The Marriage of Figaro by Mozart / Da Ponte. Co-Opera
directed by Tessa Bremner, Musical Director Brian Chatterton at The
Street Theatre, Canberra, March 29-30, 2011.
Reviewed by Frank McKone
March 29
“Co-Opera
was formed in 1990 with the express purpose of presenting opera in new
and imaginative ways….” Their aim is admirably achieved in this
production of Figaro, passing through Canberra on its east coast 30 performance tour from Adelaide to Port Douglas.
The
singing and acting was excellent throughout, though I make no bones
about being home-town biassed in praising the performance of Karen
Fitz-Gibbon. She has just last year completed her Honours year at the
Australian National University School of Music, and her Susanna was
close to perfect. Hers is the central role in Bremner’s approach to
Lorenzo Da Ponte’s libretto: Fitz-Gibbon’s timing and characterisation
made the whole play work dramatically.
Now, of course,
I’m forced to admit that Tessa Bremner is a one-time Canberra Critics’
Circle Award winner – for a production of Amadeus. All I can say
is that it is good to see that our award predicted continuing success,
especially since the value of critics is being questioned in the
blogosphere. (Follow this up in the current Currency House Platform
Papers No. 27, April 2011: HELLO WORLD! Promoting the Arts on the Web by Robert Reid, and Alison Croggon’s blog ‘The return of the amateur critic’ at http://www.abc.net,au/unleashed/20038.html)
My
reason for mentioning Bremner is that she was a successful stage play
director who clearly sees this opera production not as a series of
platforms for singers but as a drama of plot, thinking characters and
emotion. She has integrated all these elements into the wonderful
effects that Mozart’s music creates, and presented the work on a
smallish scale so that her audience can all feel personally part of the
theatrical illusion. The result is that all the social criticism
inherent in the original libretto is made apparent.
And,
it is important to say, Bremner is served very well by a small band, in
this case spread across the auditorium floor in front of Row A,
conducted in the traditional way by Chatterton at the continuo.
My
only thought about the originality of the show concerns the following
WikiLeak – sorry, Wikipedia entry: “It was Mozart who originally
selected Beaumarchais' play and brought it to Da Ponte, who turned it
into a libretto in six weeks, rewriting it in poetic Italian and
removing all of the original's political references. In particular, Da
Ponte replaced Figaro's climactic speech against inherited nobility with
an equally angry aria against unfaithful wives. Contrary to the popular
myth, the libretto was approved by the Emperor, Joseph II, before any
music was written by Mozart.”
Watching the performance it is obvious that Joseph II didn’t realise that the satire was too subtle for all
the political references to be removed, fortunately for us for it is
indeed the way that the servants Figaro and Susanna treat their ‘noble’
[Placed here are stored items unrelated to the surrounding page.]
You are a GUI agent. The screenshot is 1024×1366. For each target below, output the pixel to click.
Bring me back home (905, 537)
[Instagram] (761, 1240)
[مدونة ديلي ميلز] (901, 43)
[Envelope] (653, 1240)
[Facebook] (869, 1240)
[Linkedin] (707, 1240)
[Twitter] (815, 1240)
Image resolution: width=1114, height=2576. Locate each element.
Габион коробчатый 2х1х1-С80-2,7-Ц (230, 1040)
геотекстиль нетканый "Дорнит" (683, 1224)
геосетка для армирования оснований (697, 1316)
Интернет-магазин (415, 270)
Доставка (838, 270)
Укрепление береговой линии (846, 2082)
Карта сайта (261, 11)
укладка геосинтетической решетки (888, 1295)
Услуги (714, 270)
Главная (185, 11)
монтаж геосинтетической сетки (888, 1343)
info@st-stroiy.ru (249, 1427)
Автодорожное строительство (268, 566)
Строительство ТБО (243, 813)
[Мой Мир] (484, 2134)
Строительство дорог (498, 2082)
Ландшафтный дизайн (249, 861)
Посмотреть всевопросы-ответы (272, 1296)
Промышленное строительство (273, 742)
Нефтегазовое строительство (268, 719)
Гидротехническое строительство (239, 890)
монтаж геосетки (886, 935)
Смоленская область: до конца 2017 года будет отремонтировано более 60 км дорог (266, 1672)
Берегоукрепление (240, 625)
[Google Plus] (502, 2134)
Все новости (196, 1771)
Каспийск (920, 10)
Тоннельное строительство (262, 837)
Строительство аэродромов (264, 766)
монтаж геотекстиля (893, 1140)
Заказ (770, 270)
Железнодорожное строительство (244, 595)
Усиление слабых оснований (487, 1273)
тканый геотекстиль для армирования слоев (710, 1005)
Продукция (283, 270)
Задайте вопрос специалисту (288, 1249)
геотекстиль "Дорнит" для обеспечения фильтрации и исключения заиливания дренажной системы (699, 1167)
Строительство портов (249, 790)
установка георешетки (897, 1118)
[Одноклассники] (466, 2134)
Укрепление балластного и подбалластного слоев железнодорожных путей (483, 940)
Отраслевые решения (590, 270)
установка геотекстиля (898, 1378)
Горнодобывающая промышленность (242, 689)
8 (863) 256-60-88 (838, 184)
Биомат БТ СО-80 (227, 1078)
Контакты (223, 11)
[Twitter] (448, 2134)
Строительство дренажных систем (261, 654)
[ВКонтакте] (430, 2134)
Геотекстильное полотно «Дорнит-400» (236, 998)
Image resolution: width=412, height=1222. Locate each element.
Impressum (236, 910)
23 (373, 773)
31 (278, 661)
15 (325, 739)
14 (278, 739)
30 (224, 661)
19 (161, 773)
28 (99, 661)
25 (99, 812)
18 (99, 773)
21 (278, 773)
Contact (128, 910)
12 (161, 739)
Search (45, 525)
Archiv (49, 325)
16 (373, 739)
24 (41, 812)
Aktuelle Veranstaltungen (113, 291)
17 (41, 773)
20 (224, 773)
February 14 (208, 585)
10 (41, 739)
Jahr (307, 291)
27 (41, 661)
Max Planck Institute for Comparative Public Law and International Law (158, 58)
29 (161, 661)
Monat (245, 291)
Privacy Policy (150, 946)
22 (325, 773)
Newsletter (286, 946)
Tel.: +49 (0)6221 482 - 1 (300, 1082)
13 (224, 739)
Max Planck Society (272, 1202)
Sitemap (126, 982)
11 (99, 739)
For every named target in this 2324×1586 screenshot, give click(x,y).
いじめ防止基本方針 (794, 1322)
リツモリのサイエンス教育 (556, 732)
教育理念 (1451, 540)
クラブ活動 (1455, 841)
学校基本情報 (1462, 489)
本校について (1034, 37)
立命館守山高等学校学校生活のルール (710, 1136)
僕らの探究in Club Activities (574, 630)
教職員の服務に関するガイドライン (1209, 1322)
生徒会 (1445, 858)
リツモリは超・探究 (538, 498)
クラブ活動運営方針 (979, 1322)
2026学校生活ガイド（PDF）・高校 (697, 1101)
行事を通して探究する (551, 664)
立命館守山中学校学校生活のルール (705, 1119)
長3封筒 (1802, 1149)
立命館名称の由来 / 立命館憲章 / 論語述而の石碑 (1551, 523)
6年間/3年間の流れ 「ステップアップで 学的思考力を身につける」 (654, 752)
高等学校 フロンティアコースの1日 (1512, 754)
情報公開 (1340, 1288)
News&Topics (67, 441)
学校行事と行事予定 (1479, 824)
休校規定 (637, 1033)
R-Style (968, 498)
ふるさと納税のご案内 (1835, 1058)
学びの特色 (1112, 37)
bosses that makes the show relevant today (as of course it was
especially when Beaumarchais’ original play was banned in France in the
mid-1770s). What Co-Opera might have done is to reinstate Beaumarchais’
‘climactic speech against inherited nobility’, which could be done
especially because Da Ponte’s Italian has already been translated into
English for most of this production.
For me, Figaro’s
tirade against unfaithful wives seemed very much out of place against
the self-confidence and sensibility of the women, who take such a modern
approach to the practicalities of dealing with rampant males. Though
it is true that at this point Figaro has misunderstood what Susanna has
done, the good humour and loving nature of their relationship from the
beginning is far too easily blighted in his attack. It would make much
more sense for him to take the nobility to task as they deserve at this
point, and as Beaumarchais intended.
Otherwise
originality was to the fore. The use of Germanic English for all of the
skulduggery and Romance Italian for the love songs was a beautiful way
to make even more of the music than Mozart’s Austrian audience would
have heard. The costumes, with beehive head-dresses, exaggerated
commedia make-up and a dress sense appropriate for each class of
character made for the intelligent comedy that this opera is. At the
same time the use of clear plastic costume overlays, dressing room walls
and ‘mirrors’ was an exciting modern touch which worked very well to
make the meaning of the play transparent.
I wish this production well on its journey travelling north.